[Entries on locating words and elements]
▼
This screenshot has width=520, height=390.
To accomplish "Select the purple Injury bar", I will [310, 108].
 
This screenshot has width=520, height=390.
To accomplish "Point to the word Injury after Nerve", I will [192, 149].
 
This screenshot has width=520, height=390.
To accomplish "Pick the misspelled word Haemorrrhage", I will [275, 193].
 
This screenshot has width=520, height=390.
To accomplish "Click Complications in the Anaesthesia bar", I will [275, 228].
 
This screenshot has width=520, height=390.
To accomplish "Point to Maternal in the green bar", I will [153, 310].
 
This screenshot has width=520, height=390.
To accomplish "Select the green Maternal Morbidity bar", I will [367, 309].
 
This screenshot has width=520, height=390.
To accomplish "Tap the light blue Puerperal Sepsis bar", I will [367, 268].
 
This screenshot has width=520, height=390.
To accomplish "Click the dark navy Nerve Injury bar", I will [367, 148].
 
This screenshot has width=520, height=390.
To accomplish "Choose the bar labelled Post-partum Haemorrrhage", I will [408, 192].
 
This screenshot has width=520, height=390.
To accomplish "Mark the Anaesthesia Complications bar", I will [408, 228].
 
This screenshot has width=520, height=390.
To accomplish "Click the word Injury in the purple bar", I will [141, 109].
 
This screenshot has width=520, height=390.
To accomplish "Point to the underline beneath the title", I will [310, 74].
▲
- WHAT YOU WILL DO
Update the data above by changing every "To accomplish" to "To complete", keeping everything else the same.

- RESPONSE
This screenshot has width=520, height=390.
To complete "Select the purple Injury bar", I will [310, 108].
 
This screenshot has width=520, height=390.
To complete "Point to the word Injury after Nerve", I will [192, 149].
 
This screenshot has width=520, height=390.
To complete "Pick the misspelled word Haemorrrhage", I will [275, 193].
 
This screenshot has width=520, height=390.
To complete "Click Complications in the Anaesthesia bar", I will [275, 228].
 
This screenshot has width=520, height=390.
To complete "Point to Maternal in the green bar", I will [153, 310].
 
This screenshot has width=520, height=390.
To complete "Select the green Maternal Morbidity bar", I will [367, 309].
 
This screenshot has width=520, height=390.
To complete "Tap the light blue Puerperal Sepsis bar", I will [367, 268].
 
This screenshot has width=520, height=390.
To complete "Click the dark navy Nerve Injury bar", I will [367, 148].
 
This screenshot has width=520, height=390.
To complete "Choose the bar labelled Post-partum Haemorrrhage", I will [408, 192].
 
This screenshot has width=520, height=390.
To complete "Mark the Anaesthesia Complications bar", I will [408, 228].
 
This screenshot has width=520, height=390.
To complete "Click the word Injury in the purple bar", I will [141, 109].
 
This screenshot has width=520, height=390.
To complete "Point to the underline beneath the title", I will [310, 74].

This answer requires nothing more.